[DATA RECORDS Boundary: Start]

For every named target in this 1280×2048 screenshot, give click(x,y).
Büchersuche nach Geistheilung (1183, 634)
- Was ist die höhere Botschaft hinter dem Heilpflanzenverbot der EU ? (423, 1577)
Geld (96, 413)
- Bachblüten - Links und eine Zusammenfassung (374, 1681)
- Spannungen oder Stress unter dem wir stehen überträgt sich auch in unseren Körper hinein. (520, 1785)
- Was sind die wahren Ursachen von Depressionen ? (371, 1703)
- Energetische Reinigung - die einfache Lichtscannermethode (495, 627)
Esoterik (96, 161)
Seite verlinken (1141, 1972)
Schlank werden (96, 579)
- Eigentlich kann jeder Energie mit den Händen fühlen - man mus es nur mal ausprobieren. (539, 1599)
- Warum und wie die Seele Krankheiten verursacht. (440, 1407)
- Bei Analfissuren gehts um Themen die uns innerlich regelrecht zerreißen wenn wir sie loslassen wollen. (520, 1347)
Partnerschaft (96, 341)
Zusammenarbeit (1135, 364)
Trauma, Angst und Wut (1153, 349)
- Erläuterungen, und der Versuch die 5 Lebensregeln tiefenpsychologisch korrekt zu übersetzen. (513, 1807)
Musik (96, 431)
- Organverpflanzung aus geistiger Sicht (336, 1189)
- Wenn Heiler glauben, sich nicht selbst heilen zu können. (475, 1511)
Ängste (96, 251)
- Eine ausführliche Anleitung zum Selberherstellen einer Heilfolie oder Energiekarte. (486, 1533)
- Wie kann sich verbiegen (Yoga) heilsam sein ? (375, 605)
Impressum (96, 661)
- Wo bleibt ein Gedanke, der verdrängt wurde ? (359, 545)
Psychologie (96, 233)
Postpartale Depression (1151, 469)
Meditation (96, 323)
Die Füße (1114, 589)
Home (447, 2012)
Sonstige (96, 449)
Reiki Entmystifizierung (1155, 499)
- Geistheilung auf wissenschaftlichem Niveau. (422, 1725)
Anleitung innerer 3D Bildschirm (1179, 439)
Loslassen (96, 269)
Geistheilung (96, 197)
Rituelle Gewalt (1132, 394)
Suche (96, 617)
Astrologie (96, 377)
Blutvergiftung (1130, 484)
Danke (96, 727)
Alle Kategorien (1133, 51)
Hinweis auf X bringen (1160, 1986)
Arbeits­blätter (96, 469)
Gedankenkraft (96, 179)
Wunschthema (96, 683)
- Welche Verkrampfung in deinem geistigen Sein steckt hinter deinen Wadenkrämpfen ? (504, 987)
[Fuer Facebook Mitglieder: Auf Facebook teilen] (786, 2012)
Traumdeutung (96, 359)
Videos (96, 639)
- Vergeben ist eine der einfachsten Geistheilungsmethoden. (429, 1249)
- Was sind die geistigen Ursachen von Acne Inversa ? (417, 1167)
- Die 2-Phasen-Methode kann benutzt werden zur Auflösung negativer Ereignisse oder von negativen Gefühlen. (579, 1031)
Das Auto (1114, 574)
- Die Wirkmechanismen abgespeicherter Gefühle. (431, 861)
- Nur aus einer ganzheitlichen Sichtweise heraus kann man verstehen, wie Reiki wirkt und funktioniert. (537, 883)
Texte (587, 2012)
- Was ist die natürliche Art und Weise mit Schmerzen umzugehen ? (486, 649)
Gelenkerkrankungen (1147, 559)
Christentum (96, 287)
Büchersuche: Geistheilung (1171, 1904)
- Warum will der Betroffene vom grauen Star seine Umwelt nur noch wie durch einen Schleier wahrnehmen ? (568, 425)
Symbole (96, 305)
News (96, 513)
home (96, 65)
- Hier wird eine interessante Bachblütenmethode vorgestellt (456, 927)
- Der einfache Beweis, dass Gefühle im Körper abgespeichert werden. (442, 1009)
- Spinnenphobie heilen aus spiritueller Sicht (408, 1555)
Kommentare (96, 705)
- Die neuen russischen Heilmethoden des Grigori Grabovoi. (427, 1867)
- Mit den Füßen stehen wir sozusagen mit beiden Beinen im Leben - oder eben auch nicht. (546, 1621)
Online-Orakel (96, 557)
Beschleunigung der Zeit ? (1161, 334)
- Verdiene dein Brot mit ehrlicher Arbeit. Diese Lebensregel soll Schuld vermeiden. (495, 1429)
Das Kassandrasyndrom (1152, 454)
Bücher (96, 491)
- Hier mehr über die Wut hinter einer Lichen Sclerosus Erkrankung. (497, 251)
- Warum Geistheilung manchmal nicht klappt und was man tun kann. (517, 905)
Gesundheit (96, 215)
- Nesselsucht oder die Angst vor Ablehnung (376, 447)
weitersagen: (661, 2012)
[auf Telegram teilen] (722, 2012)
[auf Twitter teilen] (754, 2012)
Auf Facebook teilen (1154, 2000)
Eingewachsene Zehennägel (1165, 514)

[DATA RECORDS Boundary: End]

WHAT NEEDS TO BE DONE: Which lines contain "Facebook"? Copy each of them from the listing.

EXERCISE RESULT:
[Fuer Facebook Mitglieder: Auf Facebook teilen] (786, 2012)
Auf Facebook teilen (1154, 2000)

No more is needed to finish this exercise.